49.2% of women overall describe extra safety precautions as simply the reality of being a woman. Baby Boomers lead that resignation at 65.5%. But among Gen Z, 37.4% call it outrageous that they have to take these steps at all, while also being the generation most likely to take them.
Younger women are not accepting the trade their mothers accepted. They are taking the precautions because they have to, while refusing to call the requirement normal. The gap between what they do and what they believe is where the story goes next.
Summary
The rideshare contract women signed a decade ago was simple. Press a button, get home safe. The contract has been rewritten by lawsuits, unreported incidents, and the safety tactics women now use by default.
Women are not asking for perfection. They are asking for a baseline, one built into the product, backed by law, and paid for by the companies profiting from their rides. The data shows a public that still wants the service and no longer believes the story the service has been telling about itself.

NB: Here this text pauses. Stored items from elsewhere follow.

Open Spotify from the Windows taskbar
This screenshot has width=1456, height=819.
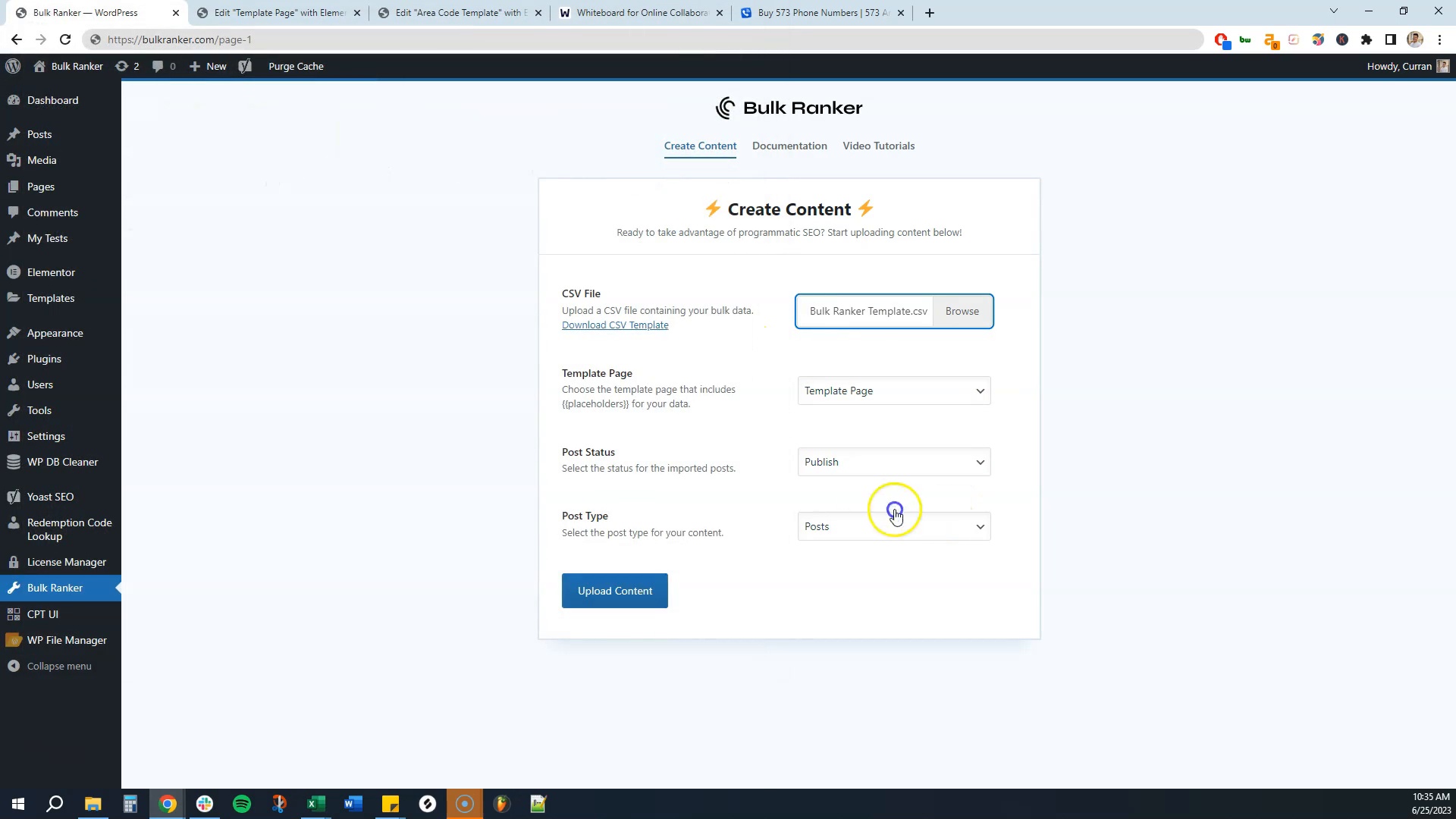point(242,804)
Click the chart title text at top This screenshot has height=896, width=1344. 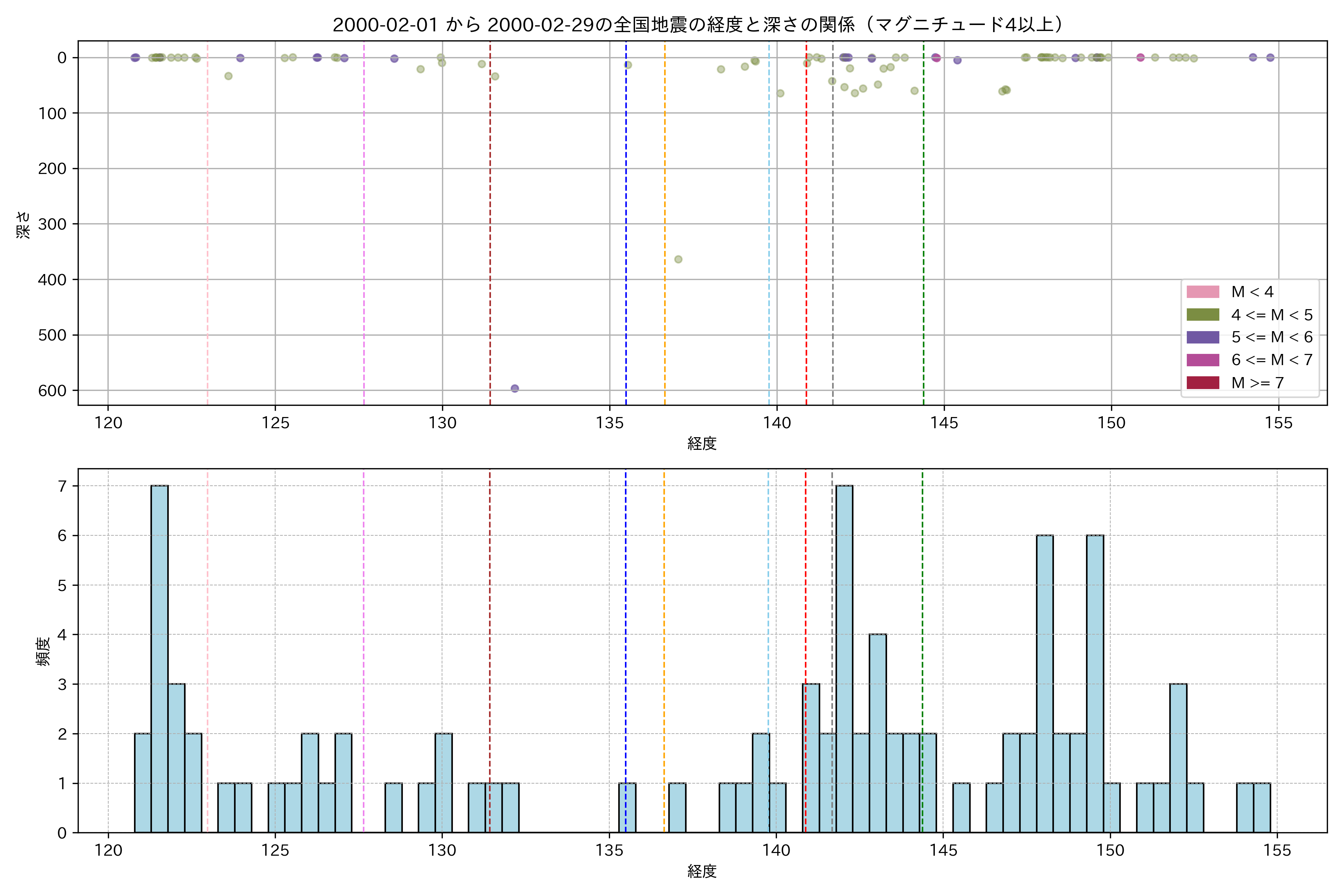pyautogui.click(x=698, y=25)
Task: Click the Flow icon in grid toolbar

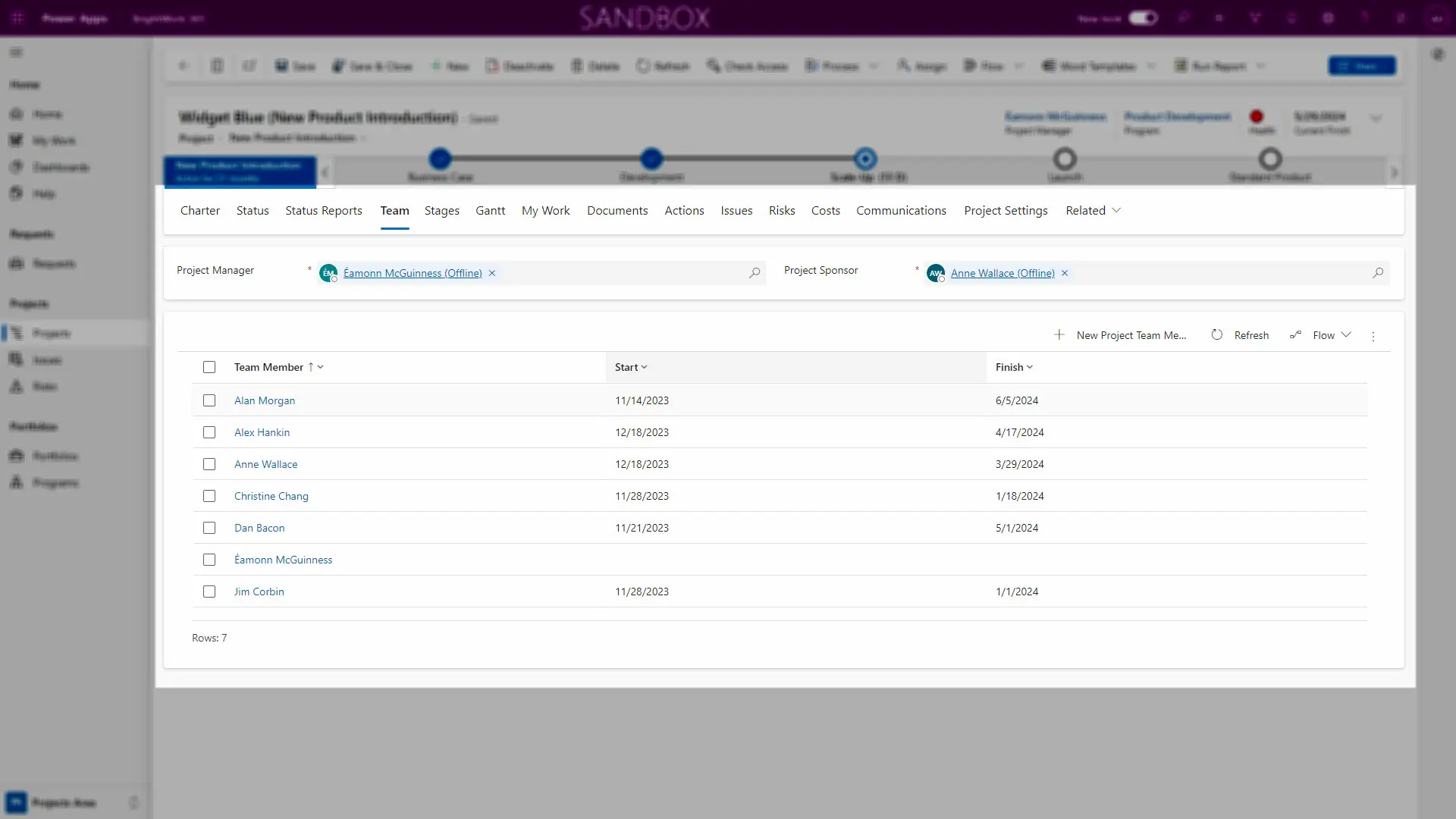Action: click(1296, 335)
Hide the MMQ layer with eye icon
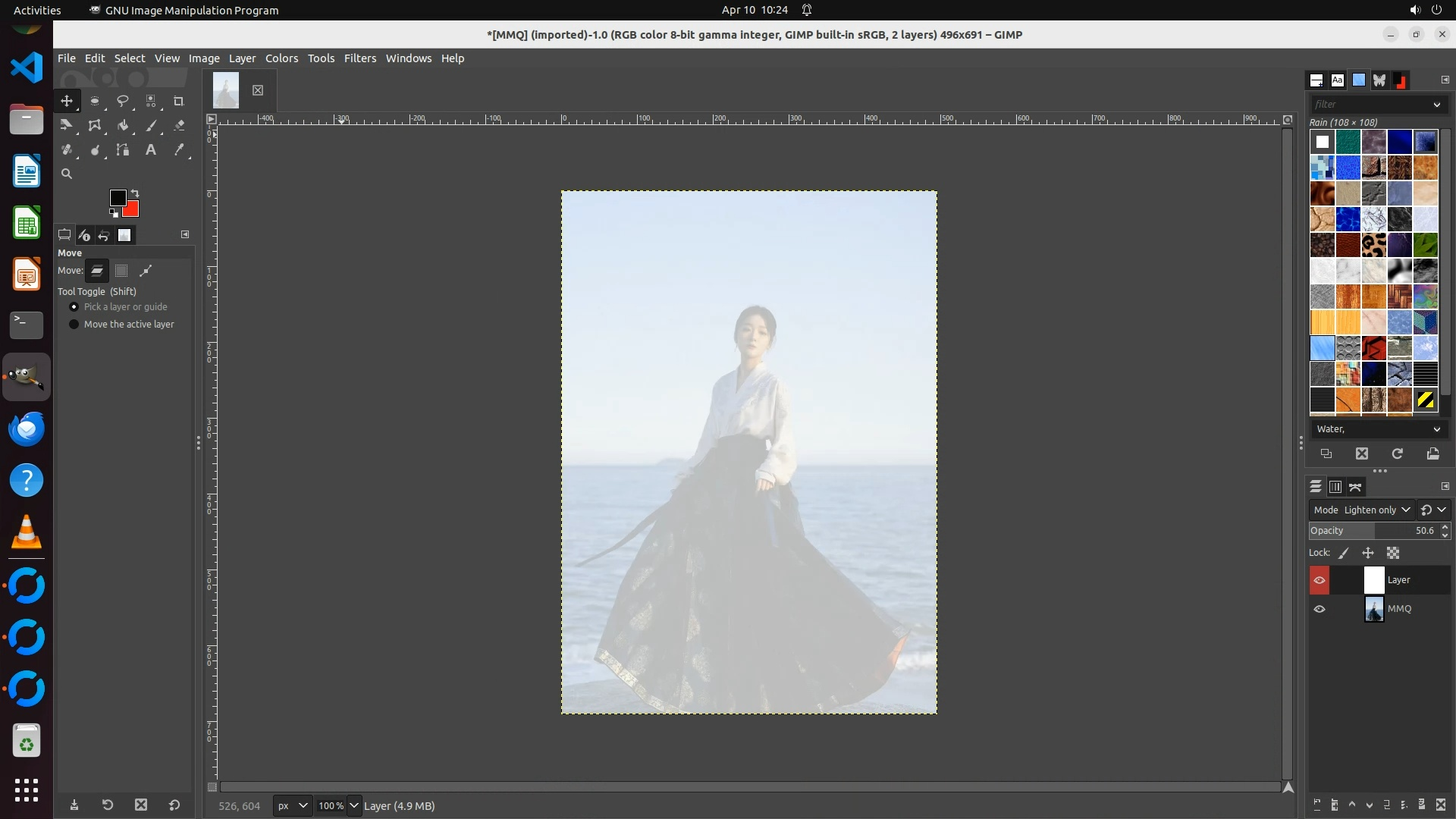This screenshot has width=1456, height=819. click(x=1320, y=609)
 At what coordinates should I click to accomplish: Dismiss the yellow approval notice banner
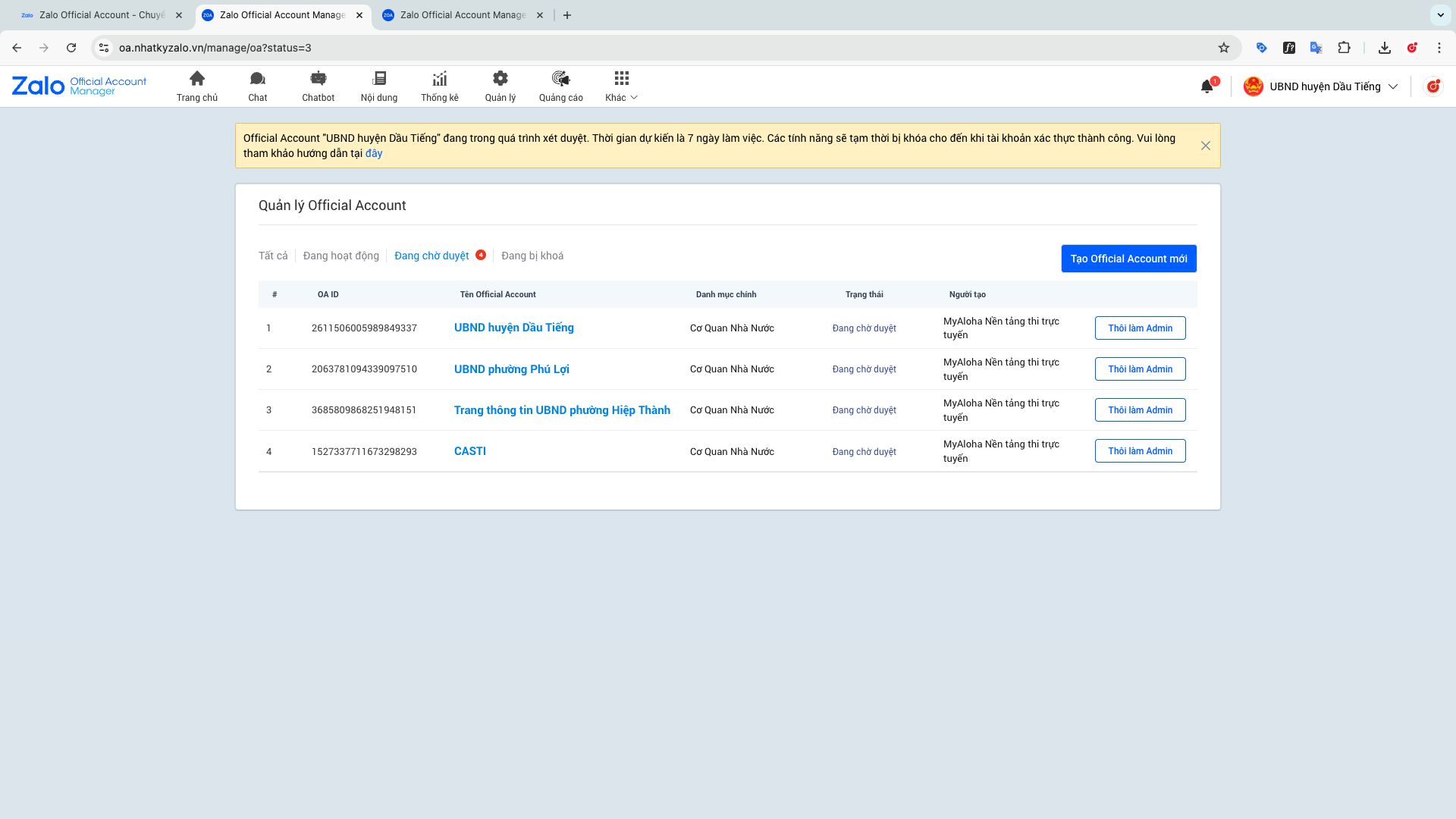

The next round of rideshare safety will be decided in courtrooms, state legislatures, and consumer behavior. Women have already made their position clear. The open question is how long the companies take to meet them there.
Methodology
To understand how Americans approach rideshare safety, A Case For Women surveyed 1,000 adult women via Pollfish across the country who use rideshare services. Participants answered a series of questions about their experiences with safety incidents, reporting behavior, trust in rideshare companies, personal safety tactics, and views on regulation and corporate accountability. Responses were analyzed by demographic groups, including age, income, education, ethnicity, and usage frequency, to identify trends and disparities.